Intime – Komisi III DPR menyepakati RUU Penyesuaian Pidana dibawa ke tingkat II atau Rapat Paripurna untuk disahkan menjadi Undang-Undang (UU).
Kesepakatan itu diambil dalam rapat kerja Komisi III DPR dengan Pemerintah terkait Pembicaraan Tingkat I RUU Penyesuaian Pidana di Kompleks Parlemen, Senayan, Jakarta, Selasa (2/12).
Rapat dipimpin Wakil Ketua Komisi III DPR Dede Indra Permana Soediro, serta dihadiri oleh Wakil Menteri Hukum Edward Omar Sharif Hiariej atau Eddy.
“Apakah RUU tentang Penyesuaian Pidana dapat kita setujui dan selanjutnya dibawa ke tingkat II pada Rapat Paripurna DPR RI, untuk disetujui menjadi undang-undang?” tanya Indra.
“Setuju,” ucap anggota Komisi III.
Selain itu, dia mengatakan bahwa pemerintah yang diwakili oleh Wakil Menteri Hukum Eddy Hiariej sudah menyatakan setuju atas RUU Penyesuaian Pidana itu untuk diproses lebih lanjut di rapat paripurna.
Sementara itu, Eddy Hiariej menjelaskan bahwa RUU tersebut disusun dalam rangka penyesuaian ketentuan pidana dalam undang-undang di luar KUHP, peraturan daerah, dan ketentuan pidana dalam KUHP agar selaras dengan sistem pemidanaan baru.
Penyesuaian itu, kata dia, penting untuk memastikan bahwa seluruh ketentuan pidana berjalan dalam sistem hukum yang terpadu, konsisten, dan modern, serta untuk mencegah ketidakpastian dan tumpang tindih pengaturan.
Menurutnya dia, pembentukan RUU itu didasarkan pada empat pertimbangan utama, yakni perkembangan masyarakat menuntut harmonisasi pemidanaan dalam undang-undang sektoral dan peraturan daerah agar sesuai dengan asas dan filosofi pemidanaan KUHP.
Yang kedua, dia mengatakan bahwa KUHP baru menghapus pidana kurungan sebagai pidana pokok, sehingga seluruh ketentuan pidana kurungan dalam undang-undang maupun peraturan daerah harus dikonversi dan disesuaikan.
Selanjutnya, menurut dia, masih terdapat ketentuan dalam KUHP yang memerlukan penyempurnaan redaksional dan norma, terutama yang masih menggunakan pola minimum khusus dan pidana kumulatif.
Dan penyesuaian itu, kata dia, bersifat mendesak agar tidak terjadi kekosongan aturan maupun disparitas pemidanaan di berbagai sektor.
Dia pun menjelaskan bahwa RUU itu memuat tiga pokok pengaturan.
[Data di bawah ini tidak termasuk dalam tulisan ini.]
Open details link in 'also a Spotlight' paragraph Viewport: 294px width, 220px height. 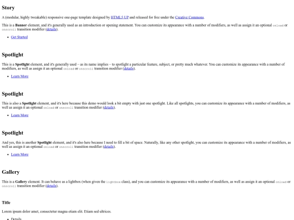click(x=109, y=108)
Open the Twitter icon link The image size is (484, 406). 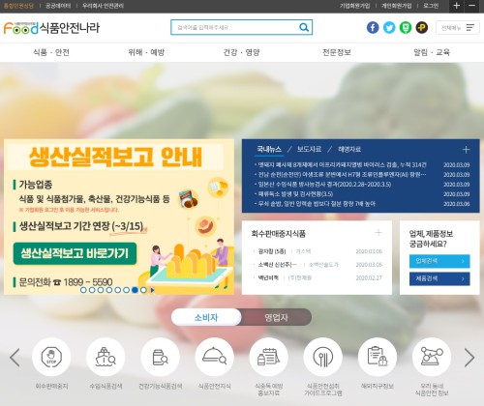[x=389, y=27]
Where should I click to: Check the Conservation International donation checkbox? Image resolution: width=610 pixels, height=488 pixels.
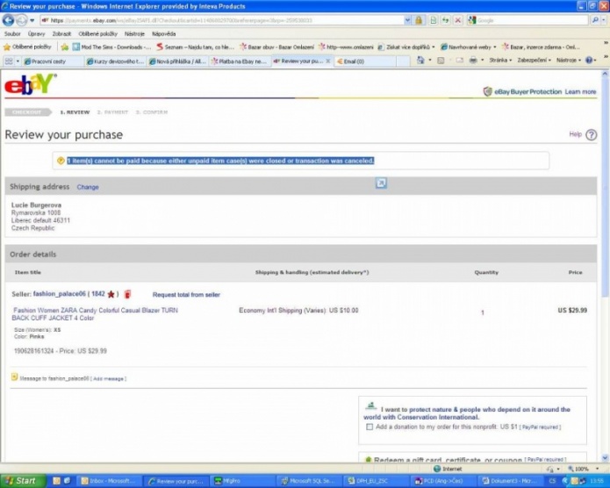pyautogui.click(x=369, y=427)
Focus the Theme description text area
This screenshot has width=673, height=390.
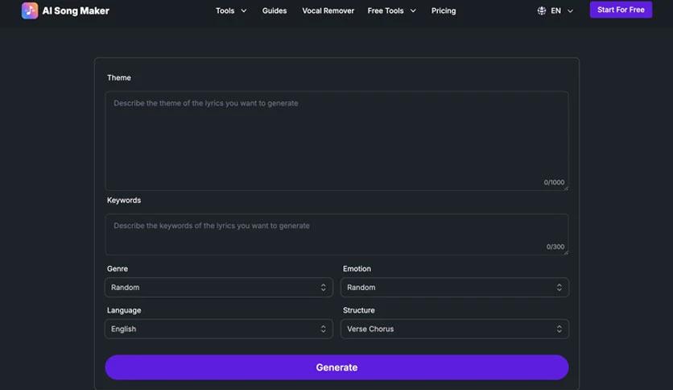pos(337,141)
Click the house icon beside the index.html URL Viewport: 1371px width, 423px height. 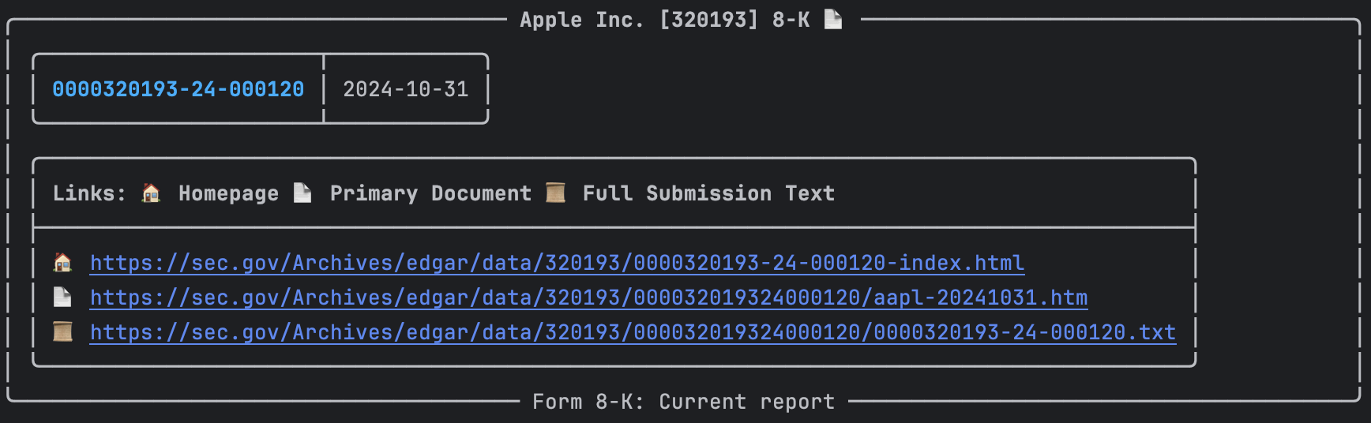pos(62,262)
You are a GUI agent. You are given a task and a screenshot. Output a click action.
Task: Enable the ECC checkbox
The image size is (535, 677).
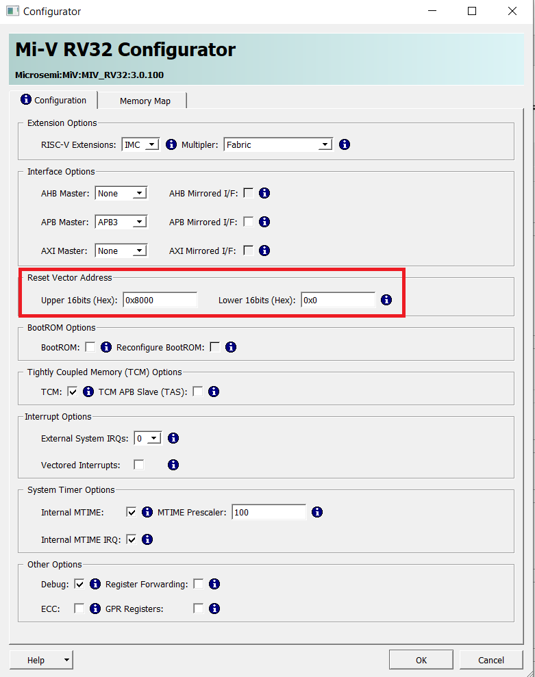click(x=79, y=609)
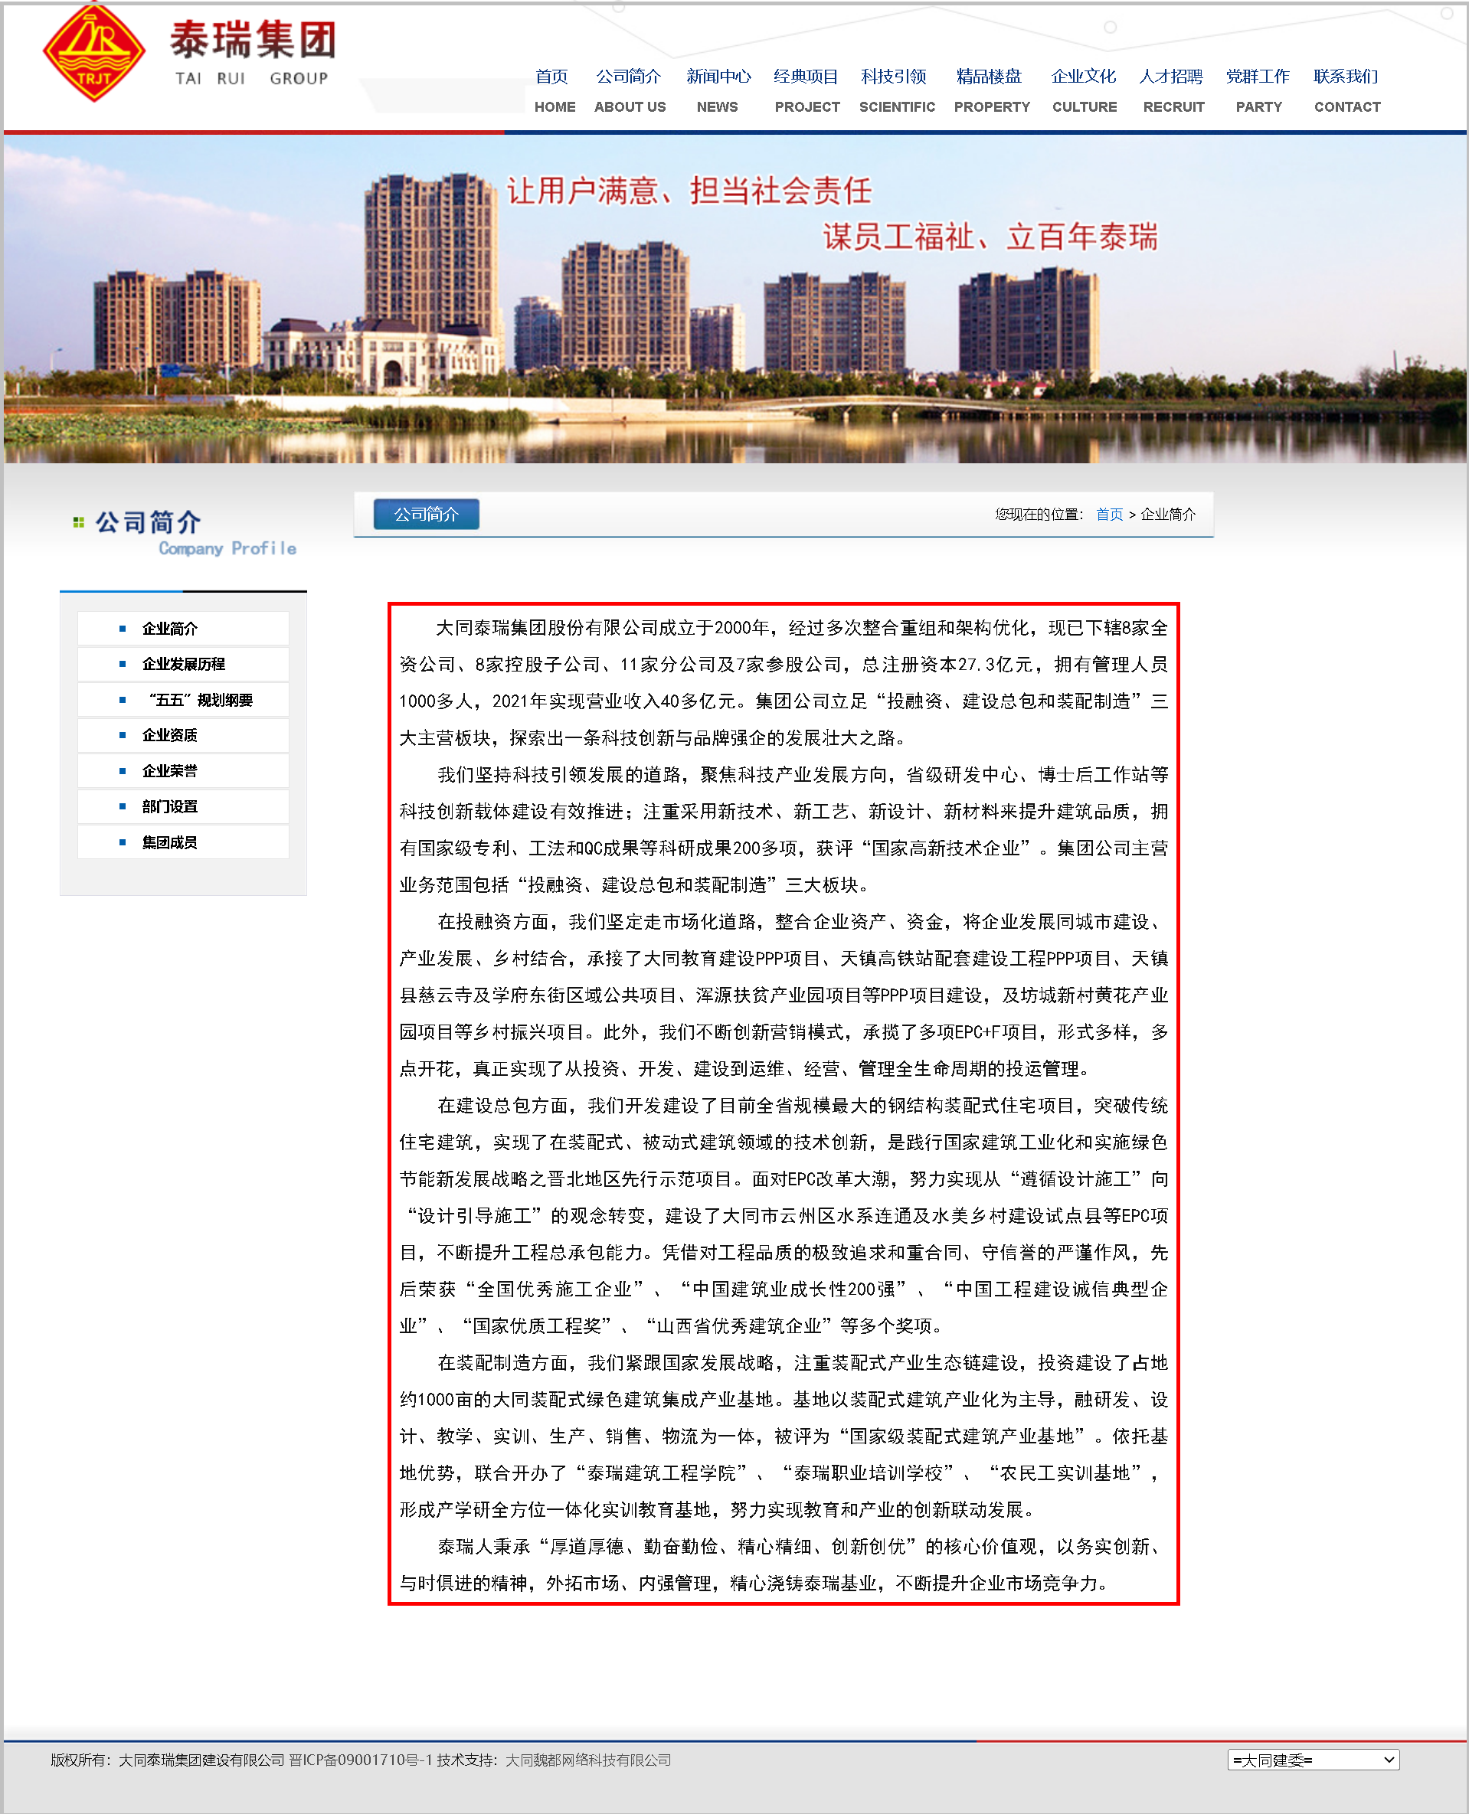Select the blue 公司简介 tab
The height and width of the screenshot is (1814, 1469).
pos(426,514)
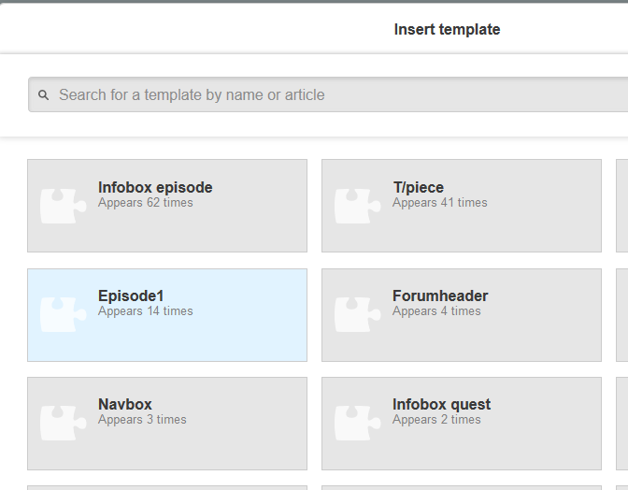Click "Appears 4 times" under Forumheader
This screenshot has width=628, height=490.
436,311
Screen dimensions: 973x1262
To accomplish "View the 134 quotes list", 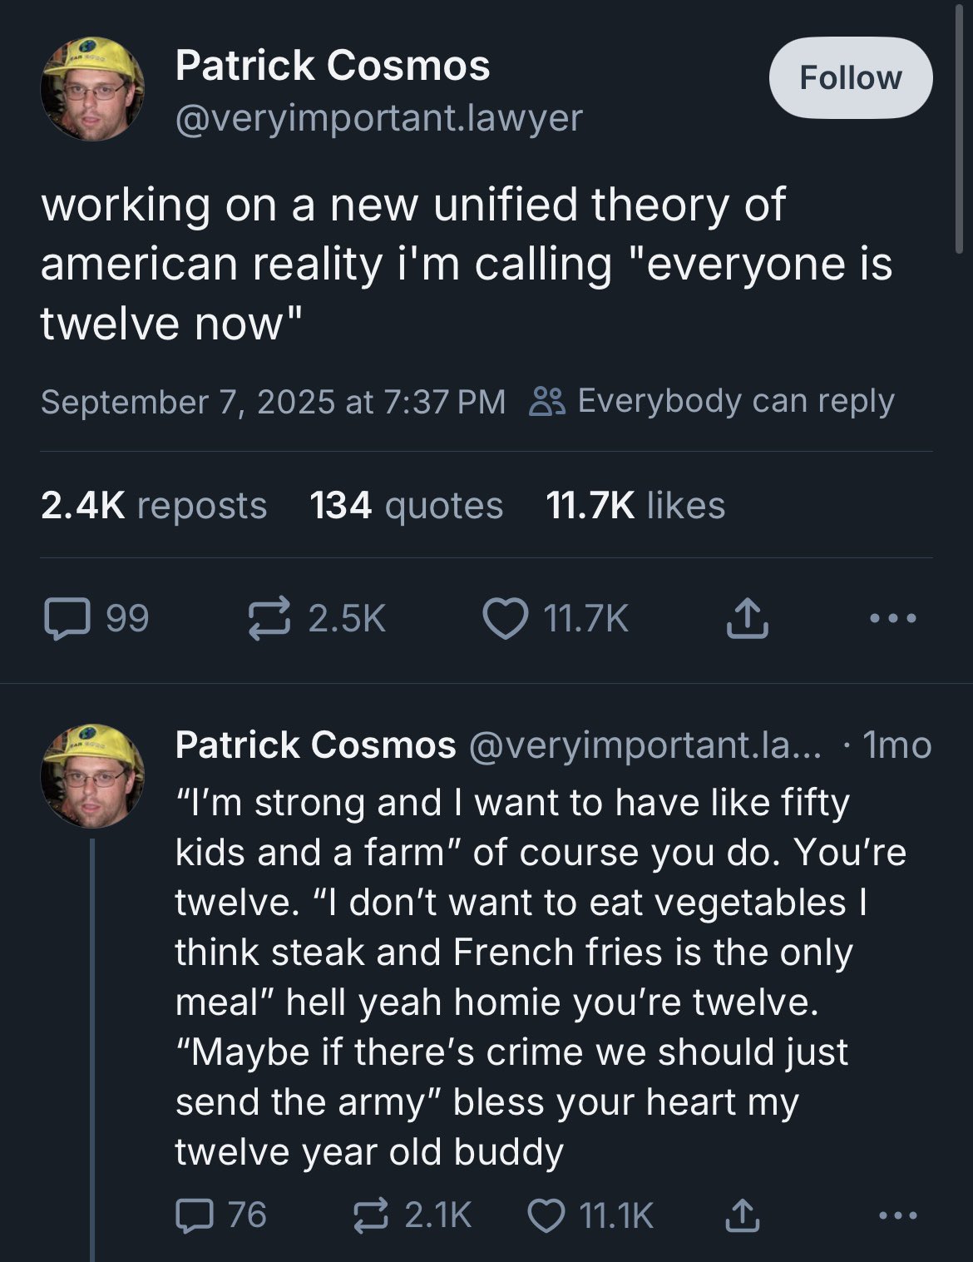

Poin yang pertama, yaitu penyesuaian pidana terhadap undang-undang di luar KUHP, termasuk penghapusan pidana kurungan, penyesuaian kategori pidana denda, dan penataan ulang ancaman pidana agar konsisten dengan buku kesatu KUHP.
Poin yang kedua, yaitu penyesuaian pidana dalam peraturan daerah yang membatasi kewenangan pemidanaan hanya pada pidana denda paling tinggi kategori III, serta menghapus pidana kurungan dalam seluruh peraturan daerah.
Dan poin yang ketiga, adalah penyempurnaan terhadap beberapa ketentuan dalam KUHP untuk memastikan pelaksanaannya efektif, jelas, dan tidak menimbulkan multi tafsir.
“Pemerintah mengharapkan agar seluruh ketentuan pidana dapat beroperasi dalam suatu sistem hukum yang terintegrasi dan modern, sehingga mampu mencegah terjadinya tumpang tindih pengaturan,” kata Eddy.